VQF ist die Dateierweiterung für Audio, das mit TwinVQ (Transform-domain Weighted Interleave Vector Quantization) kodiert wurde — eine verlustbehaftete Kompressionstechnologie, die 1994 von NTT (Nippon Telegraph and Telephone) entwickelt und später von Yamaha unter der Marke SoundVQ vermarktet wurde. Der Codec versprach einen 30- bis 35-prozentigen Grössenvorteil gegenüber MP3 bei vergleichbarer Wahrnehmungsqualität — eine 96-kbps-VQF-Datei sollte einer 128-kbps-MP3 entsprechen — und sorgte damit für erhebliche Aufregung während der Format-Kriege der späten 1990er Jahre. TwinVQ unterstützt konstante Bitratenkodierung bei 80, 96, 112, 128, 160 und 192 kbps, und der zugrundeliegende Algorithmus wurde als einer der definierten Objekttypen in den MPEG-4-Audio-Standard (ISO/IEC 14496-3) aufgenommen. Trotz starker technischer Vorzüge erlangte VQF nie breite Verbreitung: Die Kodierung war langsam im Vergleich zu MP3, Hardware-Player-Unterstützung war rar, und die proprietäre Lizenzierung schreckte Drittanbieter ab. 2009 entschlüsselte das FFmpeg-Projekt den TwinVQ-Decoder per Reverse Engineering und brachte Wiedergabeunterstützung in VLC und andere Open-Source-Player. VQF steht als bemerkenswerte Fallstudie in der Codec-Geschichte — technisch ambitioniert, doch von der Ökosystem-Dynamik von MP3 und dem späteren Aufstieg von AAC verdrängt.
Erstveröffentlichung: 1996
MAUD ist ein Audioformat, das von MacroSystem für die Commodore-Amiga-Plattform entwickelt wurde und Anfang der 1990er Jahre als Teil ihrer Digital-Video- und Audio-Produktionstools erschien.
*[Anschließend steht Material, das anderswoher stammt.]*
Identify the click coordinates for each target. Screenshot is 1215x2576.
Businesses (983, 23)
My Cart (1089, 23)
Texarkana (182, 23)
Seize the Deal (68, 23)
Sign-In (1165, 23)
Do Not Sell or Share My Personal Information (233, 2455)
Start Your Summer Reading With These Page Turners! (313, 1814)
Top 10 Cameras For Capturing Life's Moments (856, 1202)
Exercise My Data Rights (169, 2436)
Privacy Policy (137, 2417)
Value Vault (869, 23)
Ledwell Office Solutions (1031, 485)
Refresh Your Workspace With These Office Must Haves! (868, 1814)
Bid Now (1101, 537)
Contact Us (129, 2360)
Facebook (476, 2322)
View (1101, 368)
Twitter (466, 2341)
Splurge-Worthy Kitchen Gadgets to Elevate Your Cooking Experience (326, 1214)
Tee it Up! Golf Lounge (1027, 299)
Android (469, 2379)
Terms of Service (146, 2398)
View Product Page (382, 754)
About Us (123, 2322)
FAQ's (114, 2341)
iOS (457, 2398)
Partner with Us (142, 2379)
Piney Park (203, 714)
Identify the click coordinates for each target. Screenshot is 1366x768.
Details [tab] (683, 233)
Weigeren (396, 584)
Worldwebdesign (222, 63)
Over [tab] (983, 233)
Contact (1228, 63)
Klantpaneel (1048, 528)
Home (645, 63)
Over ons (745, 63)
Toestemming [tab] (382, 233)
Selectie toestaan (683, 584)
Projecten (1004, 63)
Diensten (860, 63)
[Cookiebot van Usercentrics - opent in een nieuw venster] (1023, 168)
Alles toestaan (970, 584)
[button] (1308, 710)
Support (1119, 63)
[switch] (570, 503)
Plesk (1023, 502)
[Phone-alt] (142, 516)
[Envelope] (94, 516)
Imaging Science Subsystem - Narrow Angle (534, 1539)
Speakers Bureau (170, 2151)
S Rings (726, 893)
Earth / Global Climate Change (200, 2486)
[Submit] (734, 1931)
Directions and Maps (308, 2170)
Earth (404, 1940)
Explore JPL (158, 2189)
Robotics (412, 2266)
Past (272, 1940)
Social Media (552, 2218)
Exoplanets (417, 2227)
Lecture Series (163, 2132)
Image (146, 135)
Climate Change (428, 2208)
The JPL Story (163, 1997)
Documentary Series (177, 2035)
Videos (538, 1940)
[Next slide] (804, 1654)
Basierend auf der Amiga-IFF-Chunk-Architektur (Interchange File Format) organisiert MAUD Daten in klar abgegrenzten Chunks — MHDR für den Header, MDAT für Sampledaten und optionale Annotations-Chunks für Metadaten. Das Format unterstützt Mono- und Stereo-Layouts mit Bittiefen von 8 oder 16 Bit und Abtastraten bis 48 kHz, was auf der Amiga-Hardware professionellen Spezifikationen entsprach. Sowohl vorzeichenbehaftetes lineares PCM als auch A-Law-/Mu-Law-Kodierungen stehen zur Verfügung und bieten die Wahl zwischen Klangtreue und Dateigröße. MAUD wurde primär in der Amiga-Videoproduktions-Community eingesetzt, wo MacroSystem-Retina- und VLab-Motion-Karten synchronisiertes Audio erforderten, das das Standard-8SVX-Format nicht liefern konnte. Konvertierungsunterstützung besteht heute durch SoX und libsndfile, sodass Vintage-Amiga-Produktionen wiederherstellbar bleiben. Drei markante Vorteile stechen hervor: die saubere IFF-basierte Struktur, die jeder Chunk-fähige Parser navigieren kann, die 16-Bit-Stereo-Fähigkeit — dem typischen Amiga-Audio voraus — und der geringe Overhead, der maximale CPU-Ressourcen für Videorendering freihält.